Он выпрямился, жестко, как солдат на параде.

– Я прикажу Джеку отвести вас обратно, – сказал он самым отрывистым и деловым тоном.

– Артур, это не обязательно. Я могу дойти пешком.

– Я настаиваю, – хрипло произнес он.

Нет смысла доводить его до крайности. В конце концов, сказала она себе, он не сделал ничего дурного. Многие женщины были бы рады положить ключ в сумочку и принять его условия. В ее жизни бывали времена, когда сочла бы это хорошей сделкой. Несколько вечеров в неделю с пожилым, но все еще привлекательным миллиардером – что в этом плохого? Он, вероятно, достаточно щедр – на манер своего класса. Никаких бриллиантов и "роллс-ройсов", как можно ожидать от арабского шейха или греческого судовладельца, но, возможно, приличный брокерский счетец, где постепенно высиживается золотое яйцо. Она знала женщин – уважаемых замужних женщин, которые сохраняли подобные "отношения" годами, и, казалось, были совершенно счастливы. Иногда эти отношения становились для них важнее, чем брак. Жизнь полна сюрпризов.
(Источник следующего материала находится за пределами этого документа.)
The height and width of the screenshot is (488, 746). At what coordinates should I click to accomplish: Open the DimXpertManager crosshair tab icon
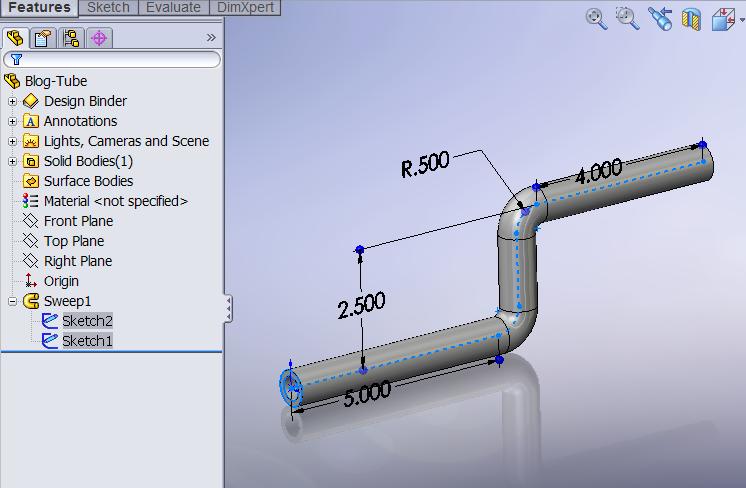point(98,39)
Отчасти она сожалела, что не сказала "да" и тем не покончила с колебаниями. Ей н р а в и л с я Баннермэн, когда он не был разгневан или напыщен. В этом как раз и была проблема. Он слишком ей нравился.

– Мне очень жаль, – сказал она. – Действительно жаль.

Баннермэн кивнул. Он снова взял себя в руки, его достоинство восстановилось, лицо ничего не выражало.

– Спасибо, что приходили, – сказал он ей, как совершенно посторонней.

Вечером она нарушила одно из своих небольших жизненных правил, и приняла снотворную таблетку, потом другую, как раз на грани безопасной дозы – и рано легла спать.

Она надеялась, что утром все еще будет считать, что поступила правильно.

* * *

Она проснулась от звонка в дверь. Запахнувшись в халат, она встала и пошла к двери. У нее ушло много времени, чтобы усвоить городскую механику выживания, и она так и не восприняла ее полностью, как коренные нью-йоркцы. Ее дверь была снабжена обычным набором замков, цепочкой, глазком и задвижкой, но она не часто использовала все три ключа, и почти никогда не заглядывала в дверной глазок, в который можно было разглядеть только смутную, настолько неопределенную фигуру, что родную мать можно было принять за взломщика или насильника. Она с клацаньем приоткрыла дверь, и обнаружила, что в невзрачном коридоре стоит Артур Баннермэн. Его лицо в фосфоресцентном свете отливало голубым.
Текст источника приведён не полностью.